* BRANO CITATO:
******************************

Live forever: dagli U2 a Woodstock, i concerti al cinema

Dai grandi raduni musicali degli anni '60, alle ultimi immagini di Michael Jackson; in ogni film-concerto c'è qualcosa in più della semplice testimonianza di un avvenimento: c'è il desiderio di conservare qualcosa che andrebbe perduto e quel qualcosa è condividere la sensazione di essere lì.

E' una lotta contro il tempo per non sparire. E' sempre così per un film, quando tenta di afferrare la realtà di una storia per trasformarla in immagini e lo è a maggior ragione per i film-concerto, opere che per loro conformazione raccontano uno strano tipo di evento reale. Non un semplice 'fatto', ma uno spettacolo vero e proprio che oltrepassa i confini del palco per fondersi con gli spettatori 'reali' e poi con quelli virtuali, in sala o davanti ad un televisore. Nel variegato mondo dei documentari, i film-concerto, pur con la loro scintilla di realtà, conservano delle caratteristiche del tutto originali. C'è qualcosa in più della semplice testimonianza di un avvenimento, che pure resta obiettivo principale. C'è il desiderio di conservare qualcosa che andrebbe perduto e quel qualcosa è condividere la sensazione di essere lì.

Nasce tutto con i grandi raduni degli anni '60, quando in un tripudio di 'sex, drugs and rock'n roll' si sentiva forte la voglia di partecipare al cambiamento. Monterey Pop prima e Woodstock dopo rappresentano la chiave di volta di questo sotto genere. In Monterey Pop del 1968, Don Alan Pennebaker (autore di svariati documentari per Bob Dylan e del film-concerto su David Bowie, Ziggy Stardust and the Spiders from Mars) racconta il leggendario concerto del 1967 con lo spirito di un cronista. Tra gli operatori di ripresa troviamo documentaristi celebri come Richard Leacock, pioniere del Direct Cinema e Albert Maysles, che Jean-Luc Godard definì "Il migliore cameraman americano" e che nel 1970 diresse con il fratello David Gimme Shelter, film concerto dei Rolling Stones; eppure Pennebaker non rinuncia alla collaborazione del pittore Brice Marden. L'attenzione al dettaglio, il volto dei cantanti (una sfilata da brividi, da Jimi Hendrix a Janis Joplin, passando per Simon and Garfunkel e The Who), il variopinto pubblico, si fonde con il colore. Il risultato è di una sorprendente pienezza stilistica.
Suono sincronizzato e uso di macchine da presa leggere sono stati il marchio di fabbrica della premiata ditta Pennebaker-Leacock. Due anni dopo, nel 1970, la loro lezione viene ripresa e riletta da Michael Wadleigh che in Woodstock Tre giorni di pace, amore e musica, ha raccontato probabilmente il più grande raduno rock della storia. Il film conquista l'Oscar come miglior documentario di lungometraggio e grazie al montaggio innovativo restituisce la meraviglia di quei giorni. Proprio al montaggio collabora Martin Scorsese, forse il regista che più di ogni altro ha saputo confrontarsi con questo sotto-genere, imprimendogli uno stile del tutto personale.

******************************

[Dati degli elementi e posizione nel testo]
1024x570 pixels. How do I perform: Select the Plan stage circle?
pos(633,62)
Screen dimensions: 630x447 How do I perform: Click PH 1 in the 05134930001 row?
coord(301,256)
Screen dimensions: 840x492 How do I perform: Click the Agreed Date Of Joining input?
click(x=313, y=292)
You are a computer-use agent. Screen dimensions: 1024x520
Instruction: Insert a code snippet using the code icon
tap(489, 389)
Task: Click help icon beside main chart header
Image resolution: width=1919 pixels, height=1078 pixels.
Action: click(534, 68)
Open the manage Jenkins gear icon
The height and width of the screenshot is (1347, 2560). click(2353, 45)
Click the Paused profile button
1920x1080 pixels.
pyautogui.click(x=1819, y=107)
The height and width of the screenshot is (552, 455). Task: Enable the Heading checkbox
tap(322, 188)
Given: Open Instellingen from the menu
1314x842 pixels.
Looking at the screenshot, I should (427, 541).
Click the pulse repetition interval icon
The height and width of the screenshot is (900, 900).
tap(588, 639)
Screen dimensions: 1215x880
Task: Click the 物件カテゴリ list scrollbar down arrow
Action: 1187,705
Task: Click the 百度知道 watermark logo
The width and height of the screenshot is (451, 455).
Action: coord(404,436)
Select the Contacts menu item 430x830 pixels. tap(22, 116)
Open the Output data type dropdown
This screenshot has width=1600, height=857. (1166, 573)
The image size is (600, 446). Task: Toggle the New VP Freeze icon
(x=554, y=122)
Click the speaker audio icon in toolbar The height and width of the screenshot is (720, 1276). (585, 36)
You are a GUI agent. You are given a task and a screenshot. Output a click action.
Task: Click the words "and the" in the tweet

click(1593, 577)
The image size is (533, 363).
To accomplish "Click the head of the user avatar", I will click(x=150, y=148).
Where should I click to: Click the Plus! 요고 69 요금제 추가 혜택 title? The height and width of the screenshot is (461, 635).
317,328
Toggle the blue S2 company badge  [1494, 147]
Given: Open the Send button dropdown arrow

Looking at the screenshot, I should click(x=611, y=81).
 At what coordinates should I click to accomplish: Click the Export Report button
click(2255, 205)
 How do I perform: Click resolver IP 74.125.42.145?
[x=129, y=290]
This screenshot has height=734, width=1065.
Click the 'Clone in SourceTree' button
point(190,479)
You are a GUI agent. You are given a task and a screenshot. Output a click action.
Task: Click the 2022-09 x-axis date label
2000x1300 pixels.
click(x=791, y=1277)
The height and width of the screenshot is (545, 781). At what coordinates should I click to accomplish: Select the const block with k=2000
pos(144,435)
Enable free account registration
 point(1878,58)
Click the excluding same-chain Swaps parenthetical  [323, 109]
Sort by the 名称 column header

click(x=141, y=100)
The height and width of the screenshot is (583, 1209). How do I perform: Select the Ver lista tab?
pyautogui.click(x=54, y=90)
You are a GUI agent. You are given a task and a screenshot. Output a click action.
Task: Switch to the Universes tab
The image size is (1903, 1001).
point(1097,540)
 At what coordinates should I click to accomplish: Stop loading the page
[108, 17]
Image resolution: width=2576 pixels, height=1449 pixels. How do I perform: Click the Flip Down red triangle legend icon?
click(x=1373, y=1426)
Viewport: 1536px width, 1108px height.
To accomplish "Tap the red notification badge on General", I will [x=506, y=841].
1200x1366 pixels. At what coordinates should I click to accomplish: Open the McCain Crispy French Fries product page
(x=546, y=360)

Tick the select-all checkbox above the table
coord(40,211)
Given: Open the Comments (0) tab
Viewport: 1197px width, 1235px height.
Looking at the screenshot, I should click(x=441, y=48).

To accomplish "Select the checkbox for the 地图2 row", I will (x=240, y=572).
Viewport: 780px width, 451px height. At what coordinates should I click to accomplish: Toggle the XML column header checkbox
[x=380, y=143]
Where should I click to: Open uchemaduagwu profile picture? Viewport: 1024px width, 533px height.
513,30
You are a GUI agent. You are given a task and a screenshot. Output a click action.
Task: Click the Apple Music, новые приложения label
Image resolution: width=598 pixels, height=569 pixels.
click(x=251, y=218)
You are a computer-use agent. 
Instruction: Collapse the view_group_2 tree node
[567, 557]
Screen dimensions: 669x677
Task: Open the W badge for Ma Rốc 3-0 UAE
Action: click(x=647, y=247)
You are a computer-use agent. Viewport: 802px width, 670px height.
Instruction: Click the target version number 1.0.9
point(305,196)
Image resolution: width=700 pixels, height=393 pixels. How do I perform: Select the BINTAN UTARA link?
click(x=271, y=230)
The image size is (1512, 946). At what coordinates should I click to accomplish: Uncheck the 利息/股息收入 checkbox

******************************

* COMPITO ASSEGNATO 1: Riporta il testo sui film-concerto cominciando da "Suono sincronizzato e" e proseguendo fino a "del tutto personale.".
* COMPITO ASSEGNATO 2: Nel testo sui film-concerto, chi collaborò al montaggio di Woodstock Tre giorni di pace, amore e musica?

* RISPOSTA COMPLETA 1:
Suono sincronizzato e uso di macchine da presa leggere sono stati il marchio di fabbrica della premiata ditta Pennebaker-Leacock. Due anni dopo, nel 1970, la loro lezione viene ripresa e riletta da Michael Wadleigh che in Woodstock Tre giorni di pace, amore e musica, ha raccontato probabilmente il più grande raduno rock della storia. Il film conquista l'Oscar come miglior documentario di lungometraggio e grazie al montaggio innovativo restituisce la meraviglia di quei giorni. Proprio al montaggio collabora Martin Scorsese, forse il regista che più di ogni altro ha saputo confrontarsi con questo sotto-genere, imprimendogli uno stile del tutto personale.

* RISPOSTA COMPLETA 2: Martin Scorsese.